All overlooked because of your silence.

What are your credentials today?

Do the 55-million South Africans know about your salaries – 250 times the average South African salary, or do the 14-million South Africans, your fellow citizens, who didn’t eat today, know about your bonuses? Do they know that as executives, you have given a clean bill of health to the corporate warlordism we see around state capture in our country? Do they know that they are hungry today because billions, tens of billions of rand have been stolen from the books? Were it not for some fearless, independent journalists in our country we would still be in the dark about the ferocious looting in our country.

I know many of you here are like Andrew Canter. Men and women of integrity. In fact, I am sure that there are more Canters here than the disgraced Anoj Singh, the Chief Financial Officer of Eskom, who has only been suspended from his duties because lenders threatened to recall their loans in disgust at the looting in that organisation. Can you imagine the consequences of decisions and acts of these types of chartered accountants? Their failure has terrible consequences.

Did they stop for one moment and ask themselves how they could break the code of ethics, their oath, and the responsibility they have to protect the people and not ally with the traitors who have captured our state and corporations?

Why should those implicated in these cover-ups not lose their jobs? Why should they not go to jail? Why should their companies not be closed down, or their boards fired for negligence of their fiduciary responsibilities? These are the questions that millions are asking in South Africa. But the same is asked in Africa, and in the world, by billions of ordinary people.

Extend that crassness globally and we see a shocking 85 people control more wealth than 3.5-billion others. Don’t you see anything unjust, unethical and disgusting about that? Does your stomach not turn to see in our country that three men control more wealth than half our population? When 55% of our population lives in poverty and more than half our youth will never have the dignity of a decent job in their lifetimes?

You want sympathy and respect?

Earn it.

Your companies have hidden the deepest corruption and injustice in our democracy since 1994. Now you have to cleanse yourselves. It is time to act. It is time for all the Andrew Canters to come forward.

Courage is free.

It has to be more action than hanging a portrait of Nelson Mandela in your reception or boardroom, or doing the CEO sleep-out, or committing to 67-whatever.

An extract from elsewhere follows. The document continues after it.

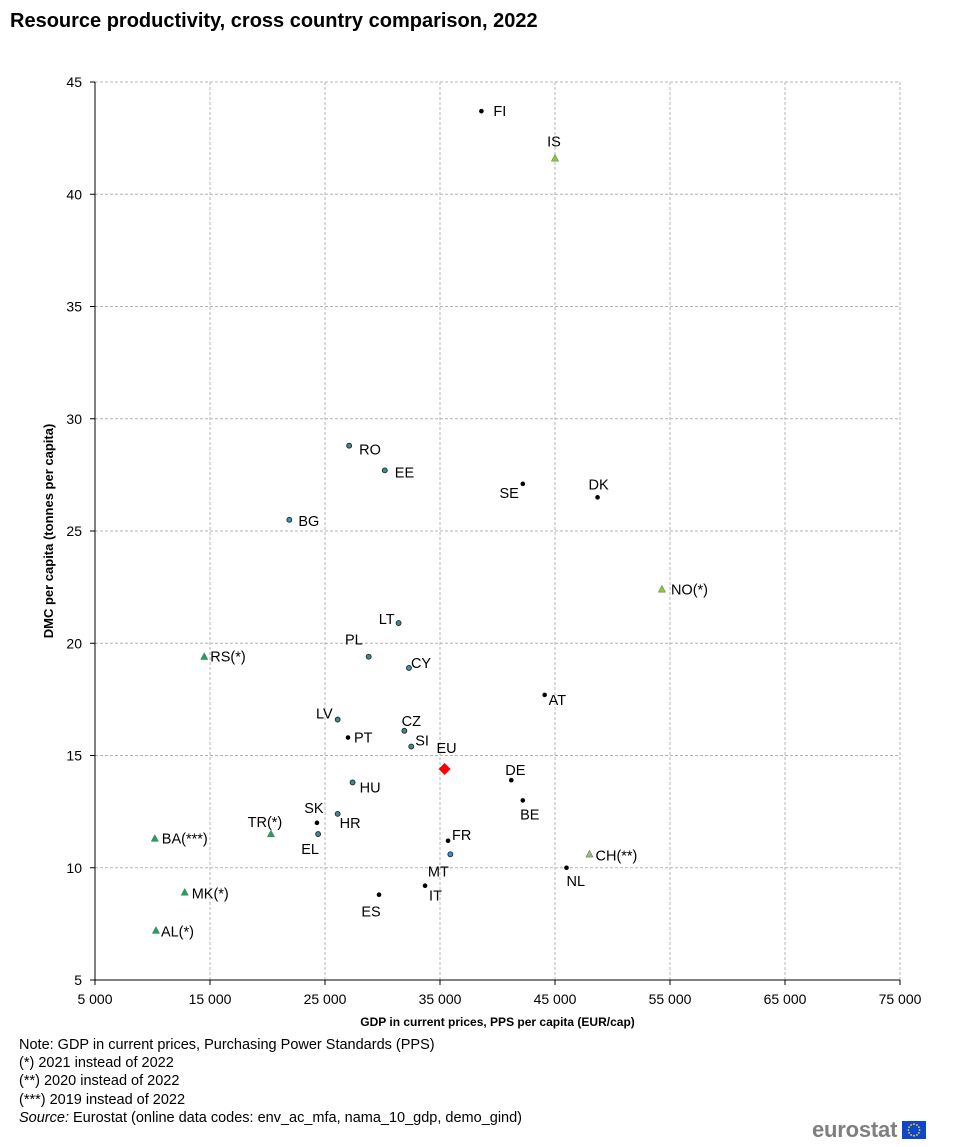  I want to click on point-fi, so click(482, 111).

I worked with Mandela. Alongside most of the world I experienced him as a pure soul, whose human values and ethics guided us away from the precipice of a racial civil war in this country. A leader whose head and heart were connected by the golden thread of human consciousness and his responsibility to serve his people.

In 2001 he said,

Little did we suspect that our own people, when they got a chance, would be as corrupt as the apartheid regime. That is one of the things that has really hurt us.”

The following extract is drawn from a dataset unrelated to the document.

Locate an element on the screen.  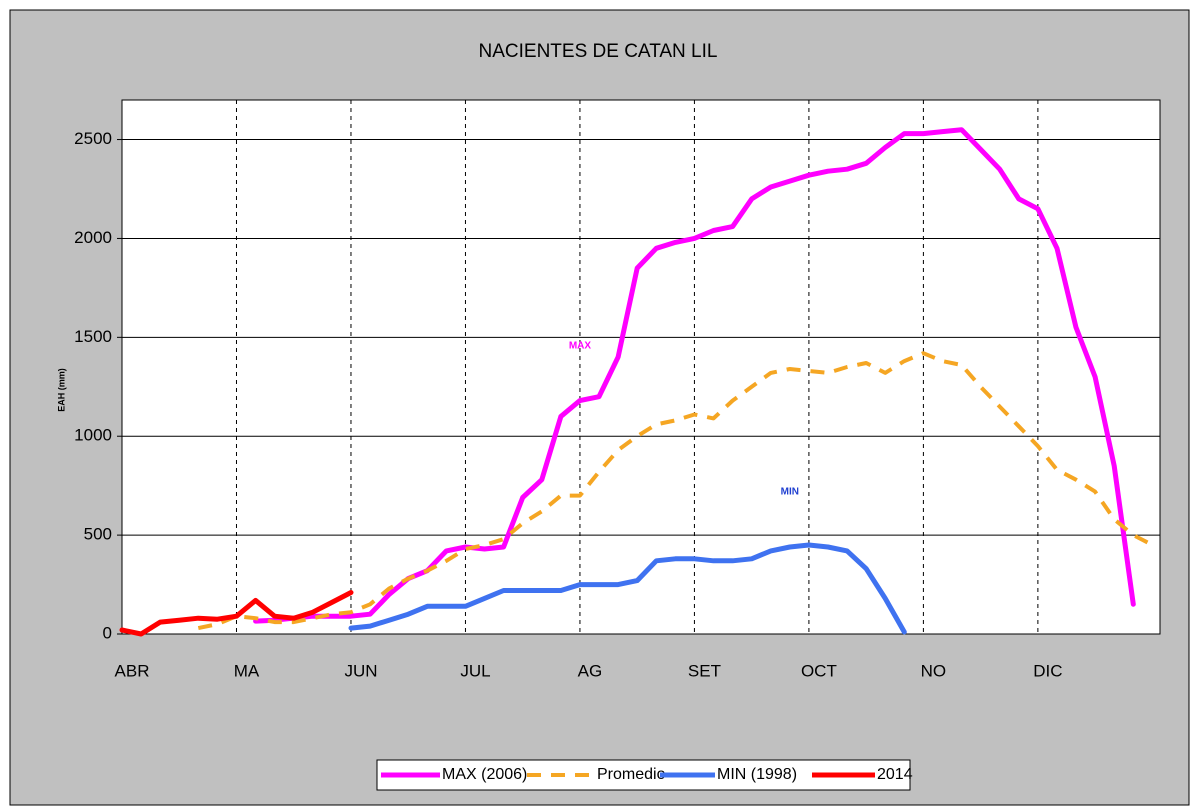
legend-label: Promedio is located at coordinates (632, 774).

Did the ones who honoured their oath listen to him? Or were they just content to have him staring down from their walls? Is that not the height of hypocrisy? And now some of them want to come to lecture us about leadership and accountability. There are many who have carried the dagger of betrayal and plunged it deep into our backs.

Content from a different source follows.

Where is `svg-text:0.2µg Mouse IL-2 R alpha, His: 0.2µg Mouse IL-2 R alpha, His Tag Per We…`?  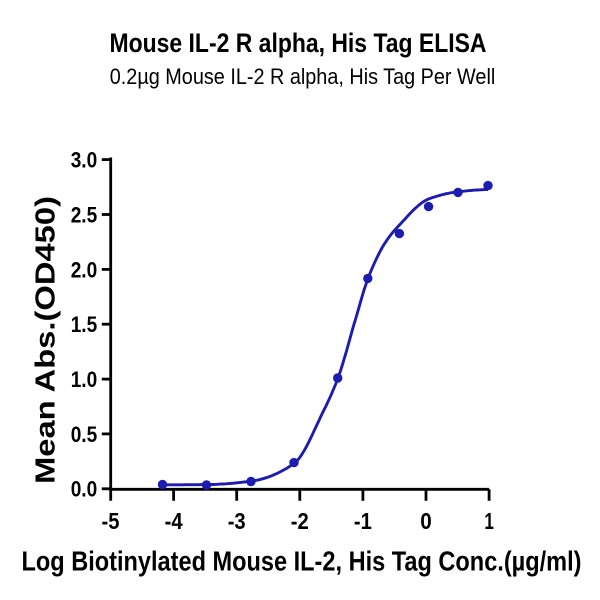
svg-text:0.2µg Mouse IL-2 R alpha, His: 0.2µg Mouse IL-2 R alpha, His Tag Per We… is located at coordinates (303, 76).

As I stand here I know that the media has reported the imminent plundering of the Public Investment Corporation (PIC) that manages trillions of rand of the workers’ pension funds and Unemployment Insurance Fund (UIF) contributions.

Over the years, the PIC’s huge resources have been used to promote mega BEE deals, benefiting the political heavyweights. Billions have been lost due to unwise political decision-making.

Do you have any idea what “billions of rand” means? What it means when you earn in one hour what the minimum wage is per month?

Why should workers’ pension funds be used to bail out state-owned enterprises, which are bankrupted by “extraction machines” of greedy beings? I won’t even call them HUMAN beings.

Remember what the slogan of the Truth and Reconciliation Commission was?

Truth hurts but silence kills.

The silence from these beings, some call them accountants, is deafening. Worse! The silence from the union trustees is heartbreaking to say the least. Already the rumour mill speculates about the ousting of those who stand in the way. And more billions will be looted.

What happens to millions of workers who contributed their life savings to these funds? Now they will be thrown onto the streets. Are you ready to sleep in the streets? What happens to the chartered accountants, actuaries, fund managers and state officials implicated in this pillage?

Institution after institution, we see the impunity of corporate theft on a grand scale. African Bank, Denel, Eskom, Transnet, SAA. The sacrilege continues. Don’t you have a vital role in ensuring that chartered accountants have integrity? Have our trust? Surely, some of these CAs should have been named, shamed and imprisoned, or at the very least stripped of their certificate given their violation of their oath.

Some of you might know of these types.

Where’s YOUR courage? DM

This is an edited text of address delivered by Jay Naidoo to the Chartered Institute of Management Accountants in Sandton on 20 September 2017.